As already mentioned, whey is a by-product of relative importance in the dairy industry due to the large volumes produced and its nutritional composition. From a valorization point of view, the method described in this study represents an innovative option for cheese whey management. It is based on the application of the ultrafiltration technology to recover approximately 70% of the initial volume of the raw material. This process is able to preserve all natural components of whey, which are characterized by a safety biological profile. The second aspect relies on the application of a fermentation process to enrich the components of the previously obtained permeate and develop an added value product, rich in molecules with high biological activity on human skin, like GOS and organic acids. For this reason, the whey-based preparation represents a potentially active ingredient for a topical preparation (cosmetic or medical product) with dermatological action. Skin mediates between the organism and the external world as it represents a protective barrier against potentially dangerous substances and prevents the loss of water and solutes46. In case of impairment in skin integrity, the use of dermatological treatments may prevent the outbreaks of local or systemic diseases and can be useful in treating them, by restoring the physiological homeostasis of the injured tissue47,48.

Given its features just summarized, the whey-based preparation was tested on HaCat keratinocyte cell line, about whom biomolecular pathways are known49. This cell line comes from mature skin that is spontaneously immortalized but still exhibits basal cell properties and holds epidermal differentiation abilities, representing the tissue on which could be applied the dermatological preparation. According to the information published so far, it was assumed that the product LMGferm24 would be able to stimulate the Toll-like receptors (TLR), inducing inflammatory responses, mediated by a molecular pathway that depends on the presence of GOS and butyric acid50-52. As shown for the first time in this study, previously published by the same authors53, the components present in the whey-based preparation were able to exert a direct effect on human keratinocytes, demonstrating an interesting potential in the context of skin health. Specifically, several mechanisms of the wound closure process were explored: LMGferm24 started an inflammatory signal and induced cells migration, maintaining at the same time the state of differentiation necessary for proper skin barrier restoring. In contrast, the only whey permeate and purified solutions of GOS and butyrate showed completed different results, proving that the developed method object of study could enhance cheese whey bioactivity. Lastly, the fermented product was tested on 20 adult volunteers with sensitive skin, by means of a patch test, to assess the possible irritative power of the sample.

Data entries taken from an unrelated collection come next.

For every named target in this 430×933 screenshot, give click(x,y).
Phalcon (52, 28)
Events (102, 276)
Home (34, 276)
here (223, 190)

The active ingredient created turned out to be particularly suitable for sensitive skin, which is very vulnerable and prone to adverse reactions. Indeed, no pathological manifestations have been shown following 48 hours contact with the fermented whey permeate.

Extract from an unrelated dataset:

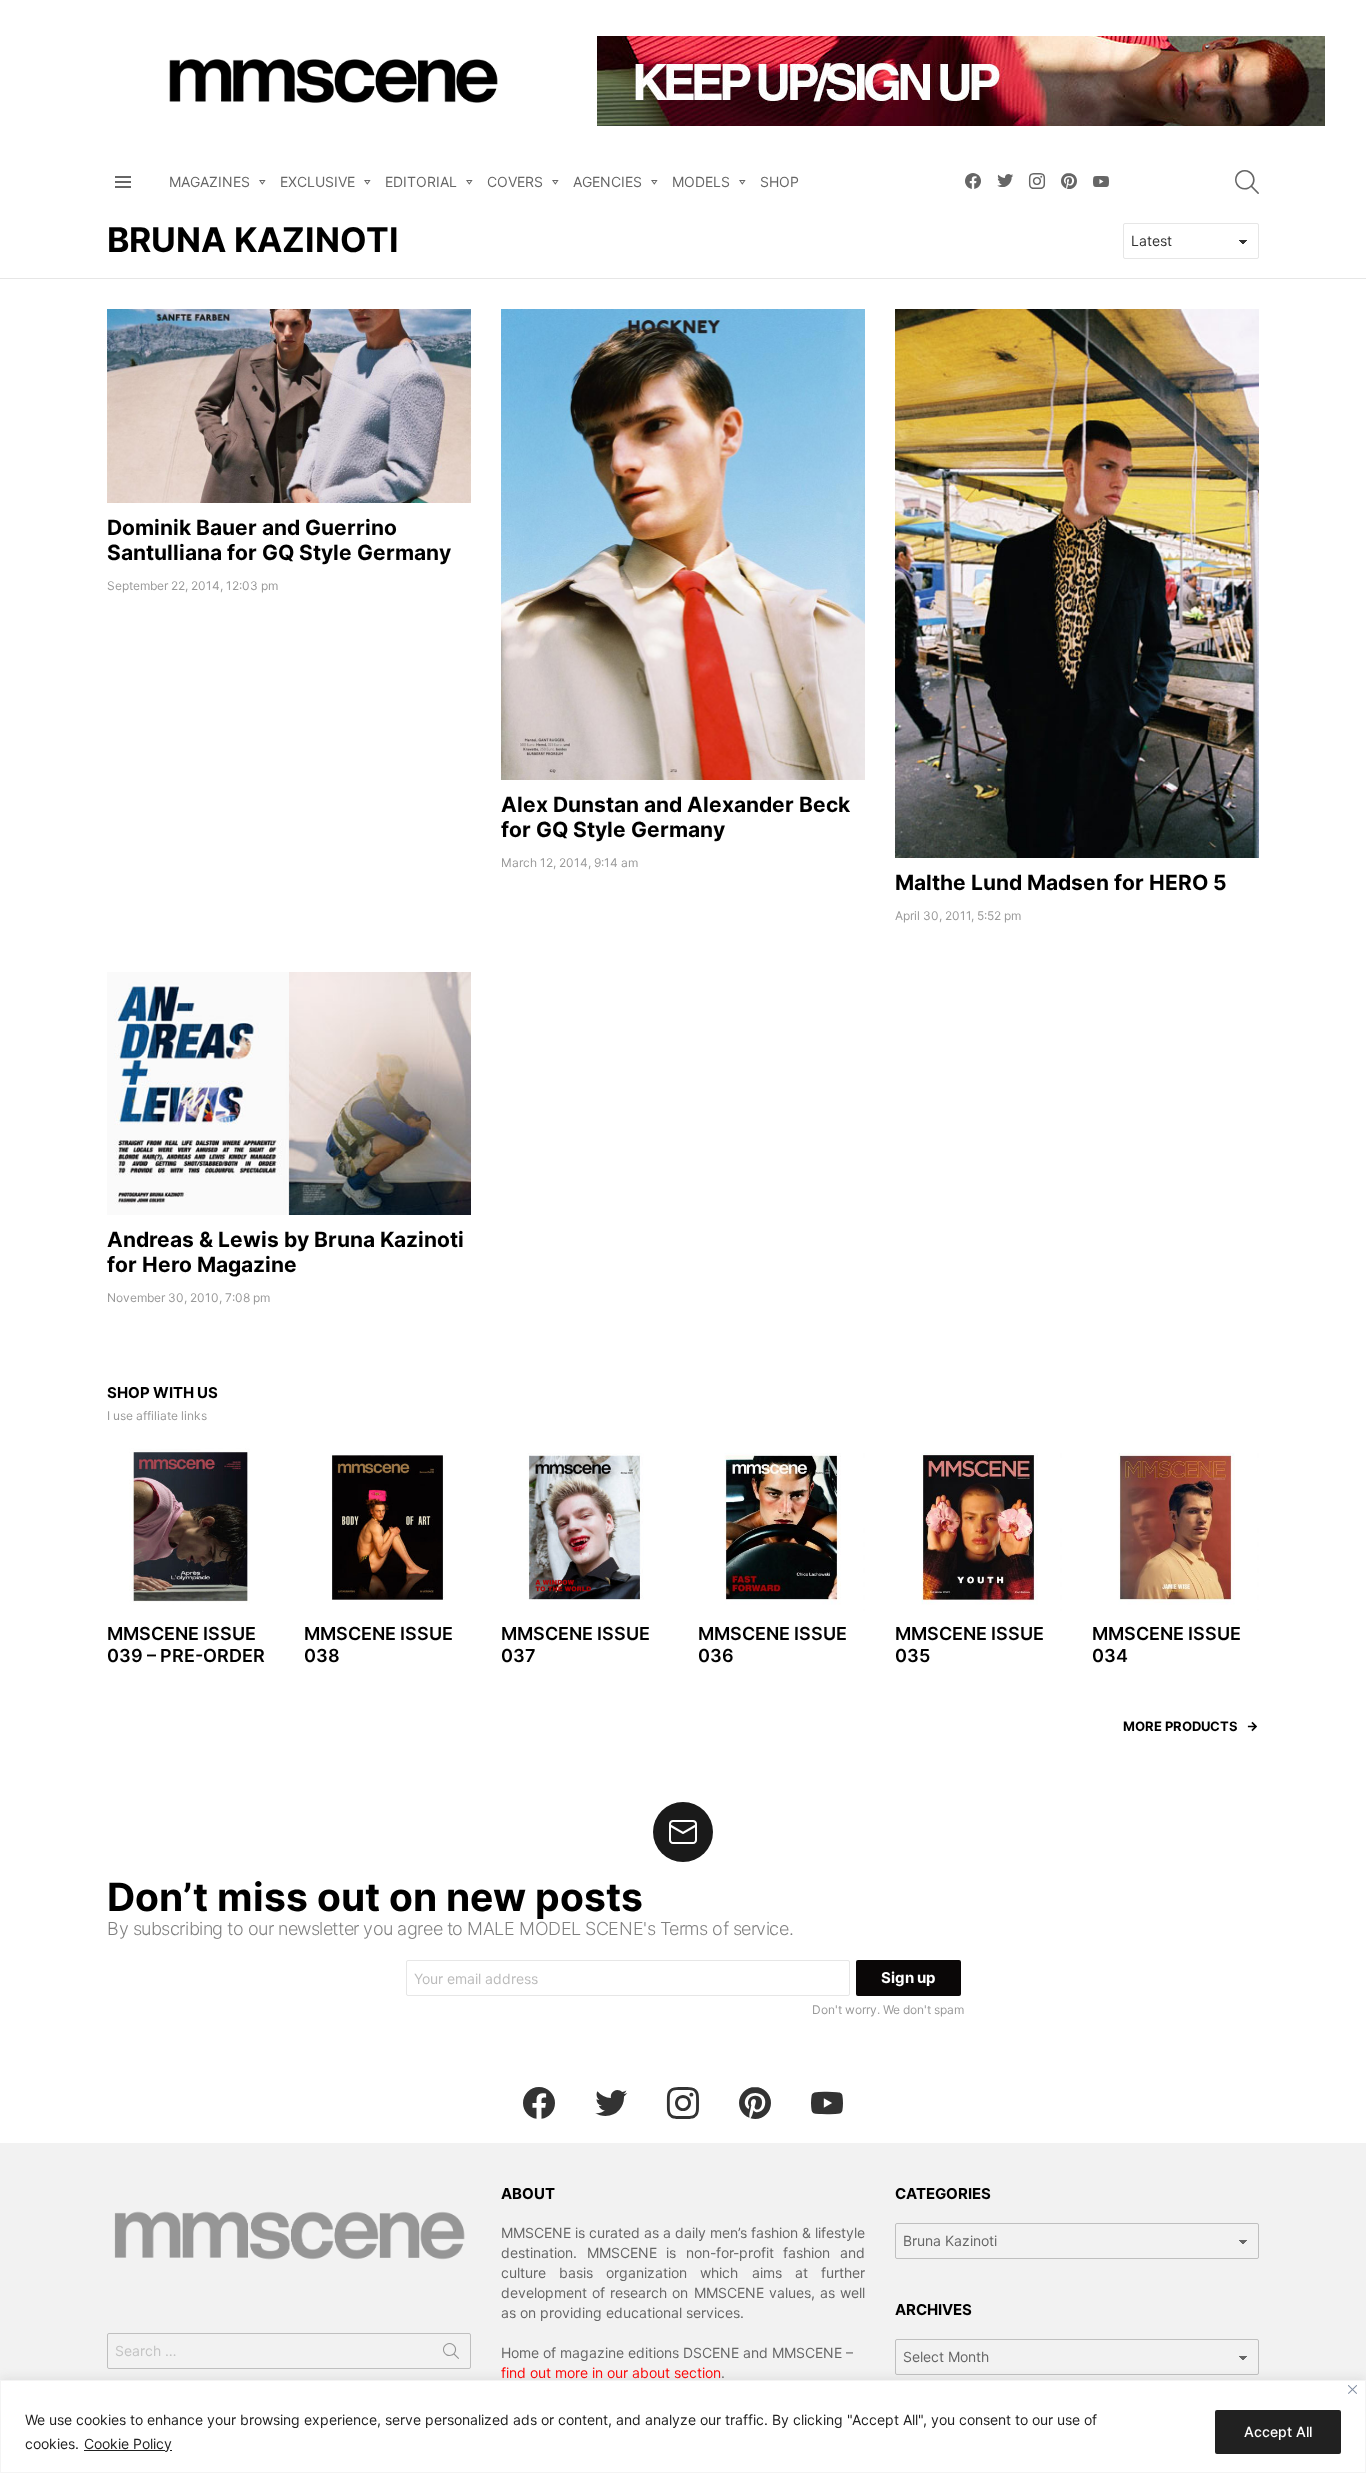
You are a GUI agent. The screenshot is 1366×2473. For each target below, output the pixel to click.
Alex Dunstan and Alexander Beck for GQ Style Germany (675, 817)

The results obtained using the native LMG P-31789 strain for the fermentation showed that it possesses particular metabolic abilities, being a stable galactose-fermenting microorganism. A complete utilization of galactose is a desirable property in dairy fermentations. Lower levels of this sugar, generally secreted into the medium by LAB in equimolar amounts with lactose uptake54, can be beneficial for human health. It has been established that D-galactose mediates skin cell senescence and cytotoxicity, through a molecular mechanism of non-enzymatic glycation55,56. Moreover, its build-up, due to several enzymatic impairments, induces severe problems in galactosemic individuals57. These aspects make the bacterium used interesting for its application in food and cosmetics. As evidenced by scientific studies, bacteria belonging to the species of L. delbrueckii subsp. bulgaricus usually do not possess the ability to ferment galactose29. In the future, it may be interesting to compare the effect of the fermentation with LAB strains belonging to the same species, as well as evaluating a possible extension of the fermentation times and the repeatability of the entire process. GOS and organic acids were identified as being particularly important in terms of components quantified in the obtained preparation. GOS can have beneficial effects on the skin when introduced through diet, but there is no information about their direct non-prebiotic effect16-17. The results obtained in this study therefore represent a novelty for the scientific community. On the other hand, the comparison with published data for butyrate role in wound healing shows correspondence43. Indeed, treatments based on this compound are able to di increase the rate of re-epithelization and repair in case of skin disorders.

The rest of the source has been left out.